Instructions for the task: If a line of the records holds the word "computer", copy it out.

Records for this exercise:
== == ==

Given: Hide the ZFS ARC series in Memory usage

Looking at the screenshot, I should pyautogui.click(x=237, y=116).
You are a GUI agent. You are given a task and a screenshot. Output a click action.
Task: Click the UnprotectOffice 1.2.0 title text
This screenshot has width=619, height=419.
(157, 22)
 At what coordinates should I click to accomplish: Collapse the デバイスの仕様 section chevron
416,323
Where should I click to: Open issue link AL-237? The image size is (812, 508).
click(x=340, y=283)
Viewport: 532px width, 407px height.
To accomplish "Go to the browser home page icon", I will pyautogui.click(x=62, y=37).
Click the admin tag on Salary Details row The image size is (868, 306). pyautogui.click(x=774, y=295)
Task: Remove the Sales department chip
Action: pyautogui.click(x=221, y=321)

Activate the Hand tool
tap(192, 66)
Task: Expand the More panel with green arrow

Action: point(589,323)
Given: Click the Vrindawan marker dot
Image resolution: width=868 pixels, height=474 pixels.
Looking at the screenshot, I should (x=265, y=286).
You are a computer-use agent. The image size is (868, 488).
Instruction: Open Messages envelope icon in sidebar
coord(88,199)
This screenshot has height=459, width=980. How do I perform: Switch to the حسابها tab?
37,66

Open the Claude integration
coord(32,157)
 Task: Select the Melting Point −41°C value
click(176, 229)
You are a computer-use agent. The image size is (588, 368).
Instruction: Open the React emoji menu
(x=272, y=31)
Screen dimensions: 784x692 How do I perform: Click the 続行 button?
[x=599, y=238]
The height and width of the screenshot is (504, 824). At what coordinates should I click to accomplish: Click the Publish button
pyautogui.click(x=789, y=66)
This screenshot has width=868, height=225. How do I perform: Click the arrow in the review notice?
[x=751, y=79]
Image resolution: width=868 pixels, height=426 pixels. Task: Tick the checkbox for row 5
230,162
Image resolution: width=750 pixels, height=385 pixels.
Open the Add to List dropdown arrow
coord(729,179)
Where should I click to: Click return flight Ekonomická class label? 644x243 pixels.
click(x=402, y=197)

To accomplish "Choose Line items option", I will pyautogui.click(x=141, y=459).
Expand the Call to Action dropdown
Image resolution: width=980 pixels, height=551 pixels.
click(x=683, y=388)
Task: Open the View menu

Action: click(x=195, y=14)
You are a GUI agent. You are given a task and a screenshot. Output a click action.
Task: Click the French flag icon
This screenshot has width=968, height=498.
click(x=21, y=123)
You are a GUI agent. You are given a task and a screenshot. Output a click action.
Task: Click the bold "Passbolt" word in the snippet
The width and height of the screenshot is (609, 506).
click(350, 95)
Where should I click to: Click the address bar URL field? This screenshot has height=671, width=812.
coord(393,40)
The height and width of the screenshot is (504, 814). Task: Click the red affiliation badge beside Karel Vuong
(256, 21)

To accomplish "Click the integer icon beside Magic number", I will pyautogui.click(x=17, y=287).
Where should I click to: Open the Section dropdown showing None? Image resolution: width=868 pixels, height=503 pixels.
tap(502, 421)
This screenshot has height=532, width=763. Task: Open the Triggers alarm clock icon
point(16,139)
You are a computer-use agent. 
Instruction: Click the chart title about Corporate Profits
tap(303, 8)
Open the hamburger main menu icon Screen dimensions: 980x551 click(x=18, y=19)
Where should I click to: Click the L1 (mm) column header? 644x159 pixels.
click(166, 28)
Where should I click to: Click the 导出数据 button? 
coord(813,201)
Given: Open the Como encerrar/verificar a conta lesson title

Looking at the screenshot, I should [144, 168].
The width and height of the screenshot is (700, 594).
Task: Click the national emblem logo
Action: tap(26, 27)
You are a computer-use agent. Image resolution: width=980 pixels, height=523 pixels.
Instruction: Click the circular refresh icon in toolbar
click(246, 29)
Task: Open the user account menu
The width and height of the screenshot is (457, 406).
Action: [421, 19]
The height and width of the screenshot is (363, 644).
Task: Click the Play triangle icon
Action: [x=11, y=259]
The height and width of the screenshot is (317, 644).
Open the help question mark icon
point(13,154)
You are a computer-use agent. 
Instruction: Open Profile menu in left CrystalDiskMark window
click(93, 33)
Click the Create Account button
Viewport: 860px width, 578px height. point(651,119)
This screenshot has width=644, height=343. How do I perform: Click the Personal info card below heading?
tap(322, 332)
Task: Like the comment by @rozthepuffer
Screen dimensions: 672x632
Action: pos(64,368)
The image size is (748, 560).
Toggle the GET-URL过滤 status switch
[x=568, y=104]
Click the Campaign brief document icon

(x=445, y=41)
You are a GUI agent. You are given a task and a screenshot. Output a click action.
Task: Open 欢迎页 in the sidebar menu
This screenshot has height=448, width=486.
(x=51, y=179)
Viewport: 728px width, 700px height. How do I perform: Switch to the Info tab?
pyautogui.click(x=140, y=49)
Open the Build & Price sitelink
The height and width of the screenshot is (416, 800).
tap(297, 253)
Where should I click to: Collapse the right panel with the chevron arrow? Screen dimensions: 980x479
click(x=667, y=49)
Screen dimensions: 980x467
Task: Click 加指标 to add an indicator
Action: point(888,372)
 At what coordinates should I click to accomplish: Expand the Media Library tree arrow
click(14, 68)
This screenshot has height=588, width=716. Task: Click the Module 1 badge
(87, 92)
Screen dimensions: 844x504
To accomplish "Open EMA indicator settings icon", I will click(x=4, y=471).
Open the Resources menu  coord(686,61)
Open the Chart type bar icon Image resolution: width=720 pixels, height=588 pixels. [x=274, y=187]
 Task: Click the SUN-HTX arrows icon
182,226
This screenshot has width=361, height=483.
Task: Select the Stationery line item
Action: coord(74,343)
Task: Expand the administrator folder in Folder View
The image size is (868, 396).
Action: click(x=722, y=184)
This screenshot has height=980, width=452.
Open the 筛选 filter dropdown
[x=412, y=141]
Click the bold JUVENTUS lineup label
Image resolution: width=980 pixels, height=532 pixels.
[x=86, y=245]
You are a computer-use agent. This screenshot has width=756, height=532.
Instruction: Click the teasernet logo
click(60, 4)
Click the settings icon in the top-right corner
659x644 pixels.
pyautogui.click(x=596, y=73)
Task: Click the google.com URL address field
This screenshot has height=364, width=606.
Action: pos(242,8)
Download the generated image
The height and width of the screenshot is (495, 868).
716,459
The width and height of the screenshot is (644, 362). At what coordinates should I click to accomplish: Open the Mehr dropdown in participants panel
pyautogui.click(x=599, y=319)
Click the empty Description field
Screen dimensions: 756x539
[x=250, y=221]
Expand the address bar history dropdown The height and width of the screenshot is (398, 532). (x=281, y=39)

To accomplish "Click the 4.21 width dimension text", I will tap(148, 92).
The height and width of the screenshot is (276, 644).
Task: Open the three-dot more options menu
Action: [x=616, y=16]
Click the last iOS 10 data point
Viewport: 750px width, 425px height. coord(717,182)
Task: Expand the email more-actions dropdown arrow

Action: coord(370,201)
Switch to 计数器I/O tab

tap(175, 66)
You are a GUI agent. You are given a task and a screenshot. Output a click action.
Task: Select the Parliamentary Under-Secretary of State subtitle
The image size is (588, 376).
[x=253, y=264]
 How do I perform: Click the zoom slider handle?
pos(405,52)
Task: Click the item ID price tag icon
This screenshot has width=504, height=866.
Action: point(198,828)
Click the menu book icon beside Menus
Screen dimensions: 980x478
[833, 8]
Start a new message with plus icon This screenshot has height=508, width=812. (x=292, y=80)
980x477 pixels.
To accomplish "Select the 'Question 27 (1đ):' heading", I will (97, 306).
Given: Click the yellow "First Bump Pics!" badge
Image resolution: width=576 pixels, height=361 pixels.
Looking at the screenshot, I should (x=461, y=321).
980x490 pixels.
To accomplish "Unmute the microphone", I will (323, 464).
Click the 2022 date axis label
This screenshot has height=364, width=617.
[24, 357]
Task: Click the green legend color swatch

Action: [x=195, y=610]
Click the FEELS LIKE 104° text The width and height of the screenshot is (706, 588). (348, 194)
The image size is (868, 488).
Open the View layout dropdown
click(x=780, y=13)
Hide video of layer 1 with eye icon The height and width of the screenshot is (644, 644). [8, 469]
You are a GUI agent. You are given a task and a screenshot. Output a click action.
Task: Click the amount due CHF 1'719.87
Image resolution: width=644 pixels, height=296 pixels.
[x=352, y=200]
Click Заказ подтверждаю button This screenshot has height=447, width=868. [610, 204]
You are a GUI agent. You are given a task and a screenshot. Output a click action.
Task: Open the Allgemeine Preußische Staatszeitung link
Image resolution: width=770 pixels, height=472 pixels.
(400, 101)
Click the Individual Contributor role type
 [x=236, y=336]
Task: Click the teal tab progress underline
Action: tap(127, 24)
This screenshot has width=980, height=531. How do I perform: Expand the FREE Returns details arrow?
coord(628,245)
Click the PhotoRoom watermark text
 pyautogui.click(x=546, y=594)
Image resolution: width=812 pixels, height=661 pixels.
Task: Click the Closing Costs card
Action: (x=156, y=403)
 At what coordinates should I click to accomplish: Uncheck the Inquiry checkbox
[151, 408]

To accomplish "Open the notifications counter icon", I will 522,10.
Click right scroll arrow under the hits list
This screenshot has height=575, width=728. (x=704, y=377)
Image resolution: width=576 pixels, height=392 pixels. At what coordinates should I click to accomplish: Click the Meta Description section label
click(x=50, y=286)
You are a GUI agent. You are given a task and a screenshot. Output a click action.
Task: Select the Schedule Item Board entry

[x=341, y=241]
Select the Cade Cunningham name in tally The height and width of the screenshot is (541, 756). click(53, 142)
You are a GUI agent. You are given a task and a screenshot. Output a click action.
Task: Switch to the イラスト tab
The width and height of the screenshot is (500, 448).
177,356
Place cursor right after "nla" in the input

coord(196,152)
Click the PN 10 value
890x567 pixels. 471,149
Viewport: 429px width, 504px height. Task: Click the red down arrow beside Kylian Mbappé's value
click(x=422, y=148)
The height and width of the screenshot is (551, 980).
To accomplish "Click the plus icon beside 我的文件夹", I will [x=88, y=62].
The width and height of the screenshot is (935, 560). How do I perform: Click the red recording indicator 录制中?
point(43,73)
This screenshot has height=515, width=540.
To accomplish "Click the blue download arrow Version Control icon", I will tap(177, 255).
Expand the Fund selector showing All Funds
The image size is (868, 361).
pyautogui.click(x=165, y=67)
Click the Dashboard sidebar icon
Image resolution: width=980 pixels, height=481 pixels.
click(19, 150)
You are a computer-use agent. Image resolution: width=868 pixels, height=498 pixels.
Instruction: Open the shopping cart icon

== == ==

Answer section:
You are a computer-use agent. The image size is (868, 488).
You are a computer-use agent. The image size is (588, 368).
You are a computer-use agent. 
You are a computer-use agent. Image resolution: width=980 pixels, height=523 pixels.
You are a computer-use agent. 
You are a computer-use agent. This screenshot has width=756, height=532.
You are a computer-use agent. Image resolution: width=868 pixels, height=498 pixels.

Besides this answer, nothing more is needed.